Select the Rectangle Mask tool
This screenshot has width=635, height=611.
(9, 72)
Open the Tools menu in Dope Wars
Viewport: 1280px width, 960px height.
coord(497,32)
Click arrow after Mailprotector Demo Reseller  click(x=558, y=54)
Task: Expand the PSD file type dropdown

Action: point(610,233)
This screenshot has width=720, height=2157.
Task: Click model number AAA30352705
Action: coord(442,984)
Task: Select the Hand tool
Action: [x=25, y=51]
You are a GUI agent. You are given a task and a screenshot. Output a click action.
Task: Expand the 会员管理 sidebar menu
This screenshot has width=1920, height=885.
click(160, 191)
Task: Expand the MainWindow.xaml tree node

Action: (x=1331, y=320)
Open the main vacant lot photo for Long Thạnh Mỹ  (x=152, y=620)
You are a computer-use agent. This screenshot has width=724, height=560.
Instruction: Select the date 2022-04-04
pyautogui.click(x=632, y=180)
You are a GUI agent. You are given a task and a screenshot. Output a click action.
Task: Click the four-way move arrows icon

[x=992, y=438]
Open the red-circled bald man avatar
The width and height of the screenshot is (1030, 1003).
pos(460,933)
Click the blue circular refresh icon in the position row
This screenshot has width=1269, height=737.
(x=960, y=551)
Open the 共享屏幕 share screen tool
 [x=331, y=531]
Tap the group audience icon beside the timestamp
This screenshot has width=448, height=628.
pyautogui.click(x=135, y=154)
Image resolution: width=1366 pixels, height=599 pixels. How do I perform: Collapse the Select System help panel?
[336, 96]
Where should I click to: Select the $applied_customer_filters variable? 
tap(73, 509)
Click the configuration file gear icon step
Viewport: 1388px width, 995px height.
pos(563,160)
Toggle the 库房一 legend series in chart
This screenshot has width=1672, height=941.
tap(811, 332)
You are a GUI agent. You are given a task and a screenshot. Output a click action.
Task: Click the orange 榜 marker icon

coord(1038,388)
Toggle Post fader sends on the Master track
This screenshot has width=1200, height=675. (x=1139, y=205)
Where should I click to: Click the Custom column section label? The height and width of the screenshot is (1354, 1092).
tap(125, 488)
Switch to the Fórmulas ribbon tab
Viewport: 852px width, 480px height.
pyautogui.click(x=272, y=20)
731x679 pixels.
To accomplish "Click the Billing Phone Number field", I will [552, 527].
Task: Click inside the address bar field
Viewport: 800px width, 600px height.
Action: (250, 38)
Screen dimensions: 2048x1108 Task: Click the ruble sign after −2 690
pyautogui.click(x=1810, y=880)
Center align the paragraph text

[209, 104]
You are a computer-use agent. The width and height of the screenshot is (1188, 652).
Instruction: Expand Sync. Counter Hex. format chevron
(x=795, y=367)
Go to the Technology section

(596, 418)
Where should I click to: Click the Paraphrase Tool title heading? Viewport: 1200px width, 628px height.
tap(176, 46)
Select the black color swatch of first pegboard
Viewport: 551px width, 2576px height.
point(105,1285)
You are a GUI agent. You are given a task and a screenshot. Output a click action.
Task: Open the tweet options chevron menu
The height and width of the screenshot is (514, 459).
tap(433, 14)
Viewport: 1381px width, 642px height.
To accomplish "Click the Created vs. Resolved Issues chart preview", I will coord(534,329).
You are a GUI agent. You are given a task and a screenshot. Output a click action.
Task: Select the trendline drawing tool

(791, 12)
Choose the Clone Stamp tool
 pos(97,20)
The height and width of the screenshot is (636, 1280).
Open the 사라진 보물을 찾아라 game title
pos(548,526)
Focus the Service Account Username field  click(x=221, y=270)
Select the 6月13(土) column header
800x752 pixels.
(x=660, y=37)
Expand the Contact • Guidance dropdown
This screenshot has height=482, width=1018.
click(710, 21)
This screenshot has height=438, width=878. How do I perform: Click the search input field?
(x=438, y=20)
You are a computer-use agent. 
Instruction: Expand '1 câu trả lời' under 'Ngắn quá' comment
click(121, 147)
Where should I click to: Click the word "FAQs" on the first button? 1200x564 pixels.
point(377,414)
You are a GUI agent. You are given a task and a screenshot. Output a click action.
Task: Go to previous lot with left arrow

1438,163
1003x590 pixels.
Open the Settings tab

+--

→ **Exercise prompt**
Each record above should be repeated exactly.

→ **Response for this exercise**
Select the Rectangle Mask tool
This screenshot has width=635, height=611.
(9, 72)
Open the Tools menu in Dope Wars
Viewport: 1280px width, 960px height.
coord(497,32)
Click arrow after Mailprotector Demo Reseller  click(x=558, y=54)
Task: Expand the PSD file type dropdown

Action: point(610,233)
This screenshot has width=720, height=2157.
Task: Click model number AAA30352705
Action: coord(442,984)
Task: Select the Hand tool
Action: [x=25, y=51]
You are a GUI agent. You are given a task and a screenshot. Output a click action.
Task: Expand the 会员管理 sidebar menu
This screenshot has width=1920, height=885.
click(160, 191)
Task: Expand the MainWindow.xaml tree node

Action: (x=1331, y=320)
Open the main vacant lot photo for Long Thạnh Mỹ  (x=152, y=620)
You are a computer-use agent. This screenshot has width=724, height=560.
Instruction: Select the date 2022-04-04
pyautogui.click(x=632, y=180)
You are a GUI agent. You are given a task and a screenshot. Output a click action.
Task: Click the four-way move arrows icon

[x=992, y=438]
Open the red-circled bald man avatar
The width and height of the screenshot is (1030, 1003).
pos(460,933)
Click the blue circular refresh icon in the position row
This screenshot has width=1269, height=737.
(x=960, y=551)
Open the 共享屏幕 share screen tool
 [x=331, y=531]
Tap the group audience icon beside the timestamp
This screenshot has width=448, height=628.
pyautogui.click(x=135, y=154)
Image resolution: width=1366 pixels, height=599 pixels. How do I perform: Collapse the Select System help panel?
[336, 96]
Where should I click to: Select the $applied_customer_filters variable? 
tap(73, 509)
Click the configuration file gear icon step
Viewport: 1388px width, 995px height.
pos(563,160)
Toggle the 库房一 legend series in chart
This screenshot has width=1672, height=941.
tap(811, 332)
You are a GUI agent. You are given a task and a screenshot. Output a click action.
Task: Click the orange 榜 marker icon

coord(1038,388)
Toggle Post fader sends on the Master track
This screenshot has width=1200, height=675. (x=1139, y=205)
Where should I click to: Click the Custom column section label? The height and width of the screenshot is (1354, 1092).
tap(125, 488)
Switch to the Fórmulas ribbon tab
Viewport: 852px width, 480px height.
pyautogui.click(x=272, y=20)
731x679 pixels.
To accomplish "Click the Billing Phone Number field", I will [552, 527].
Task: Click inside the address bar field
Viewport: 800px width, 600px height.
Action: (250, 38)
Screen dimensions: 2048x1108 Task: Click the ruble sign after −2 690
pyautogui.click(x=1810, y=880)
Center align the paragraph text

[209, 104]
You are a computer-use agent. The width and height of the screenshot is (1188, 652).
Instruction: Expand Sync. Counter Hex. format chevron
(x=795, y=367)
Go to the Technology section

(596, 418)
Where should I click to: Click the Paraphrase Tool title heading? Viewport: 1200px width, 628px height.
tap(176, 46)
Select the black color swatch of first pegboard
Viewport: 551px width, 2576px height.
point(105,1285)
You are a GUI agent. You are given a task and a screenshot. Output a click action.
Task: Open the tweet options chevron menu
The height and width of the screenshot is (514, 459).
tap(433, 14)
Viewport: 1381px width, 642px height.
To accomplish "Click the Created vs. Resolved Issues chart preview", I will coord(534,329).
You are a GUI agent. You are given a task and a screenshot. Output a click action.
Task: Select the trendline drawing tool

(791, 12)
Choose the Clone Stamp tool
 pos(97,20)
The height and width of the screenshot is (636, 1280).
Open the 사라진 보물을 찾아라 game title
pos(548,526)
Focus the Service Account Username field  click(x=221, y=270)
Select the 6月13(土) column header
800x752 pixels.
(x=660, y=37)
Expand the Contact • Guidance dropdown
This screenshot has height=482, width=1018.
click(710, 21)
This screenshot has height=438, width=878. How do I perform: Click the search input field?
(x=438, y=20)
You are a computer-use agent. 
Instruction: Expand '1 câu trả lời' under 'Ngắn quá' comment
click(121, 147)
Where should I click to: Click the word "FAQs" on the first button? 1200x564 pixels.
point(377,414)
You are a GUI agent. You are given a task and a screenshot. Output a click action.
Task: Go to previous lot with left arrow

1438,163
1003x590 pixels.
Open the Settings tab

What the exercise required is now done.